My friend Marina is a movie aficionado and podcaster and invited me to a special press screening for The Book Thief last week. After seeing the movie, we recorded a special podcast for Row Three: After the Credits (Episode 140: The Book Thief Spoiler Special).
I read the novel by Markus Zusak a number of years ago (March 2008) so the story was not really fresh in my mind, but I had loved the book and when I saw the trailer a few months ago I was very excited.
You can listen to Marina and I chat about the movie (and book) but be warned: There Are Spoilers! I’m also going to summarize my feelings here (some of which are repeated in the podcast), and there will also be spoilers below.
The adaptation was greatly simplified from the book with a number of characters and subplots removed (such as the illiterate neighbour Liesel reads to and Hans & Rosa’s grown children). But overall the screenplay was a great adaptation from the source material. There were some scenes that I remembered once they began, and they played out on screen exactly as I remembered. The theme of the power of words from the book carried over well to the film.

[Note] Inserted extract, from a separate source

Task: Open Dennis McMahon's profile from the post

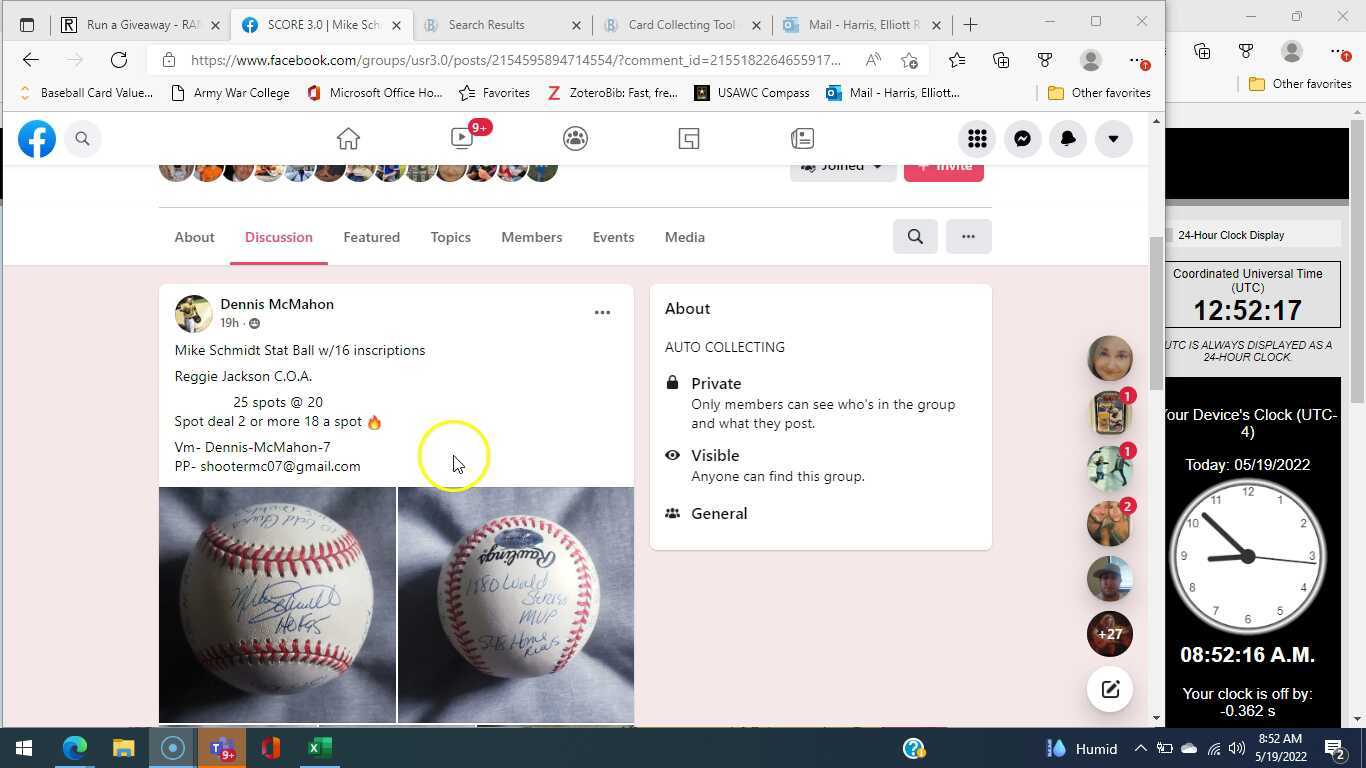Action: tap(277, 304)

One of my favourite things about the book is that it was narrated by Death, and I was really happy to see that maintained to a degree. The novel’s Death is a lot lighter and more humorous, but they really focused on this small town during Nazi Germany, and the people coping with this tumultuous time.
Sophie Nélisse as young Liesel is amazing and truly shines in the role. Emily Watson and Geoffrey Rush were great as Rosa and Hans, and even young Rudy played by Nico Liersch. The movie is getting early Oscar buzz, and I really hope Sophie gets an Oscar nod for the role, and maybe Adapted Screenplay.
Some of the film has been toned down for the benefit of English audiences, and 21st century audiences. Liesel and Rudy were part of Hitler Youth which was mandatory, but in the film, aside from wearing the uniforms, this isn’t addressed. And in the book Hans teaches Liesel how to roll a cigarette, and that becomes a bonding moment between them: she always rolls his cigarettes. But in the film you don’t have anyone smoking on screen.
And then, something that Zusak did in the novel is that everyone speaks English but occasionally has the odd nein or danke thrown in to remind you it’s Germany. This didn’t stand out as problematic in the novel (from what I recall) but in the film, with the German accents, I felt this was unnecessary.
Overall, I really loved the movie. Yes, I cried—I fully expected to. I was a weepy mess—but it wasn’t always the sad moments, some of it was from tender scenes, where there was such a humanity to the characters. I highly recommend seeing the film and reading the book.